**Data excerpts**
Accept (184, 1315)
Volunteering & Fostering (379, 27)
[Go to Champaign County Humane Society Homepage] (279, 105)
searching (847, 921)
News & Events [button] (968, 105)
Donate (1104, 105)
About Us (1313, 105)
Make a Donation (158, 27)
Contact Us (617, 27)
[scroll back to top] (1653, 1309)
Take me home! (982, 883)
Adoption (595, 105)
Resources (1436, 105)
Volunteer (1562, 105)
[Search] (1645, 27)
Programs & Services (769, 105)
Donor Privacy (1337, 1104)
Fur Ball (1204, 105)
* * *
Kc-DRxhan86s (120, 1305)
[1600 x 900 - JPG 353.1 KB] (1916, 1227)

**Task instructions**
Working from the records above, write out verbatim only the lines from the line containing "News & Events [button] (968, 105)" through the line containing "Fur Ball (1204, 105)".

**Task solution**
News & Events [button] (968, 105)
Donate (1104, 105)
About Us (1313, 105)
Make a Donation (158, 27)
Contact Us (617, 27)
[scroll back to top] (1653, 1309)
Take me home! (982, 883)
Adoption (595, 105)
Resources (1436, 105)
Volunteer (1562, 105)
[Search] (1645, 27)
Programs & Services (769, 105)
Donor Privacy (1337, 1104)
Fur Ball (1204, 105)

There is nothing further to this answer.